_PROBLEM DESCRIPTION_
Pictures in the data below are not part of the copy; transcribe everything else exactly.

----

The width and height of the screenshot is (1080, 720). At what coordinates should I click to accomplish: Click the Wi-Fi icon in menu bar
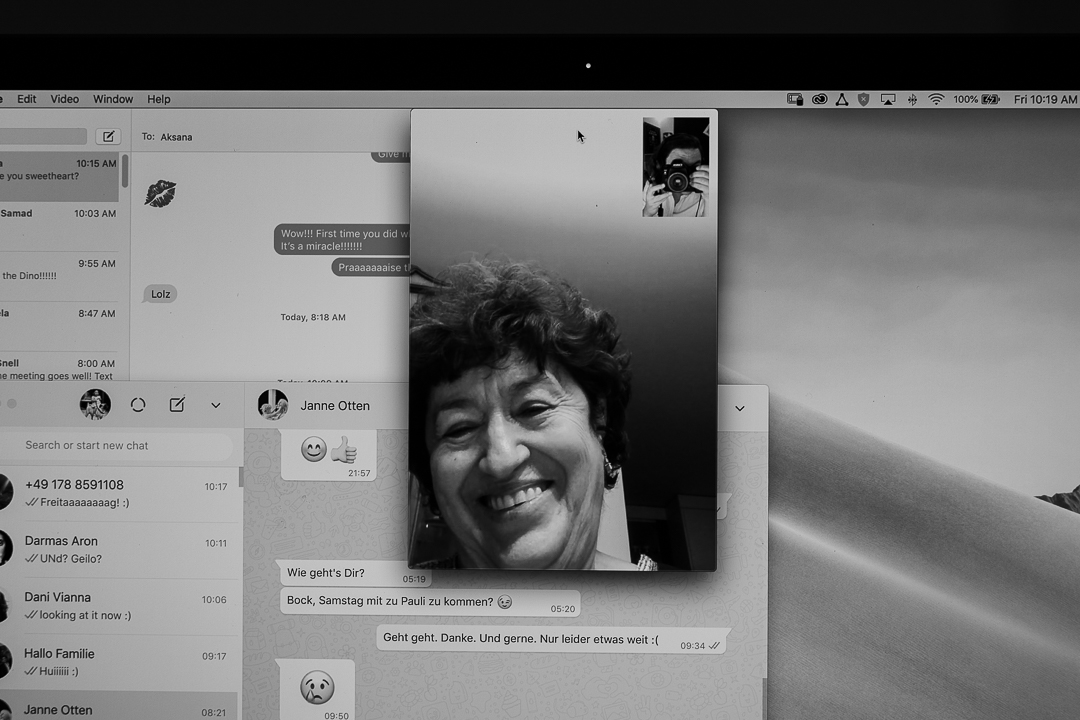coord(936,99)
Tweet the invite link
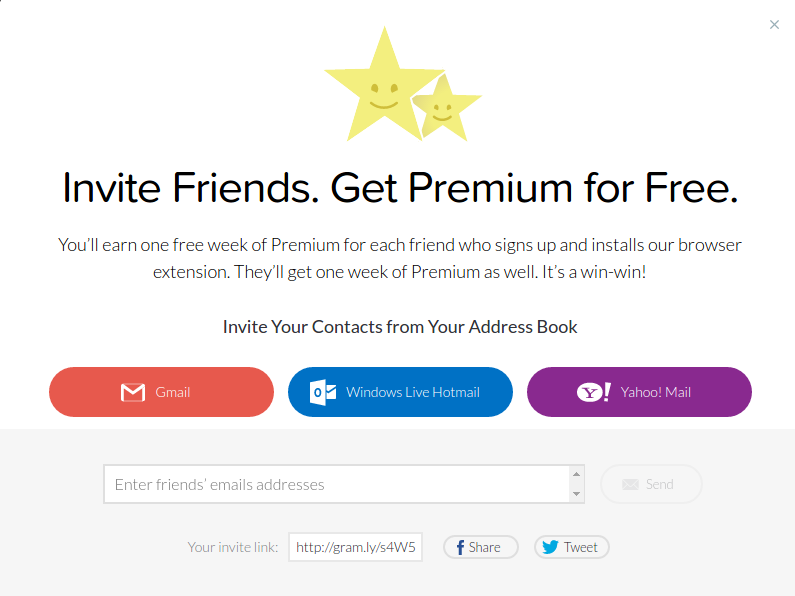 point(572,548)
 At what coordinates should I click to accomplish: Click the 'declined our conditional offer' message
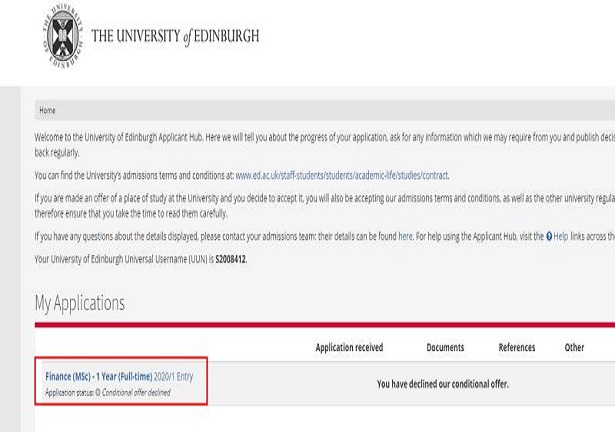point(443,384)
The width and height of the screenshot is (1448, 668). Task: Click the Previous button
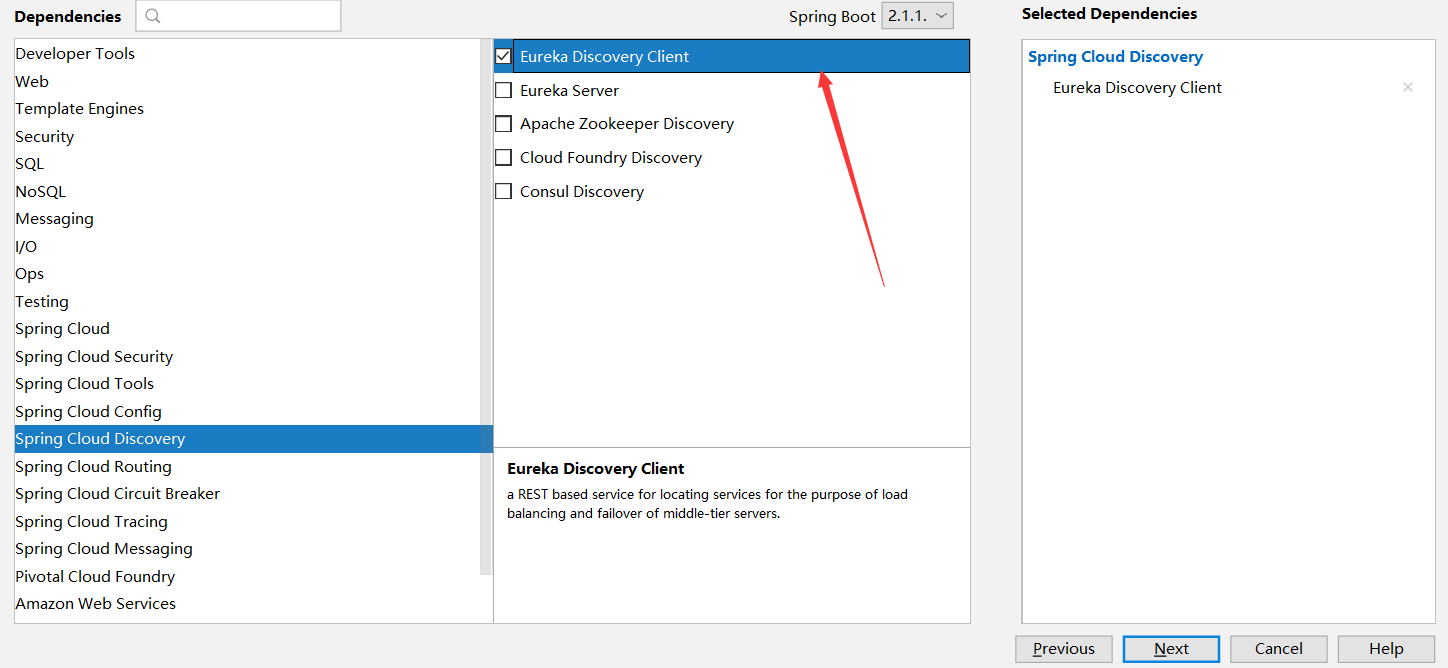1063,649
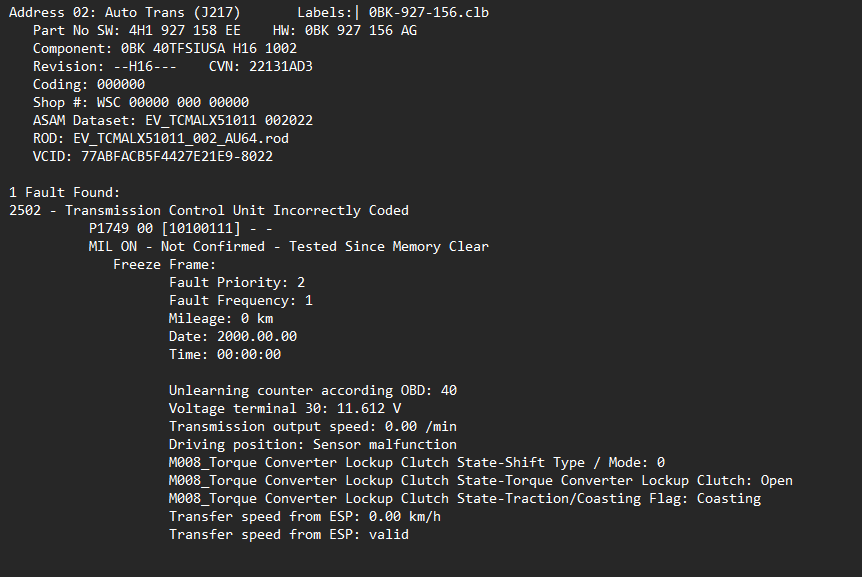Click the Component 0BK 40TFSIUSA line
The width and height of the screenshot is (862, 577).
click(164, 48)
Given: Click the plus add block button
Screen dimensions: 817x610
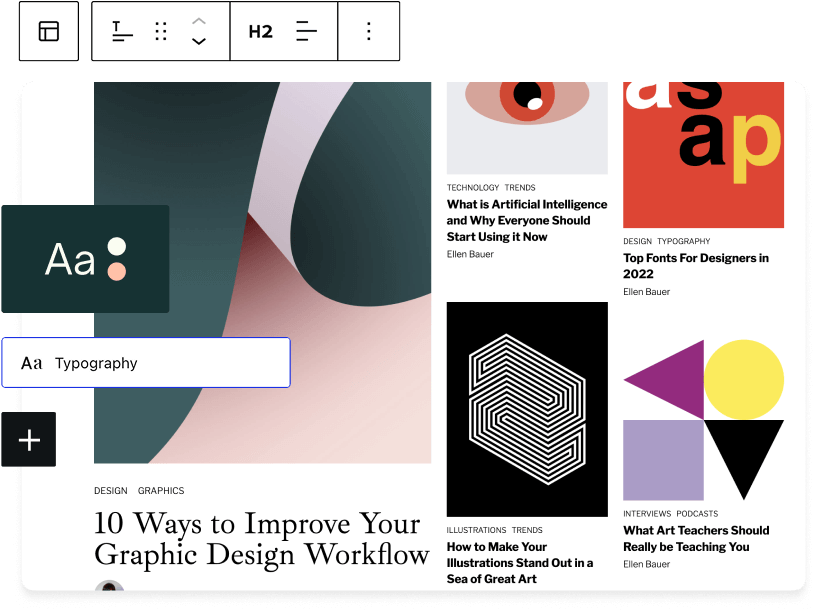Looking at the screenshot, I should [x=29, y=439].

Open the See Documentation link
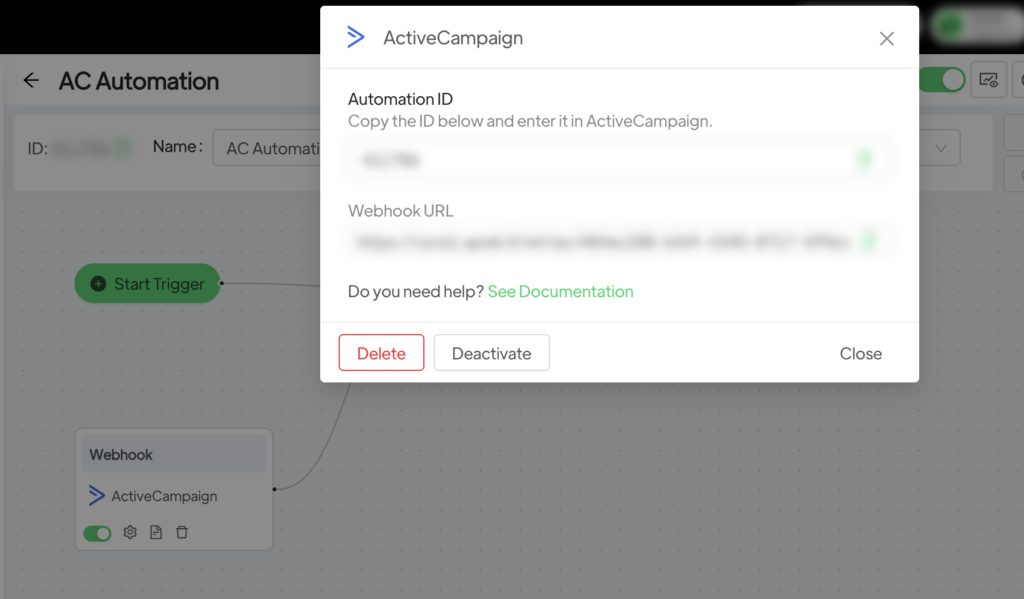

----

_EXERCISE SOLUTION_
The width and height of the screenshot is (1080, 720). At what coordinates should I click to accomplish: Click the Wi-Fi icon in menu bar
coord(936,99)
Tweet the invite link
 point(572,548)
 At what coordinates should I click to accomplish: Click the 'declined our conditional offer' message
point(443,384)
The width and height of the screenshot is (1448, 668). Task: Click the Previous button
1063,649
Click the Component 0BK 40TFSIUSA line
The width and height of the screenshot is (862, 577).
click(164, 48)
Given: Click the plus add block button
Screen dimensions: 817x610
Looking at the screenshot, I should [x=29, y=439].

Open the See Documentation link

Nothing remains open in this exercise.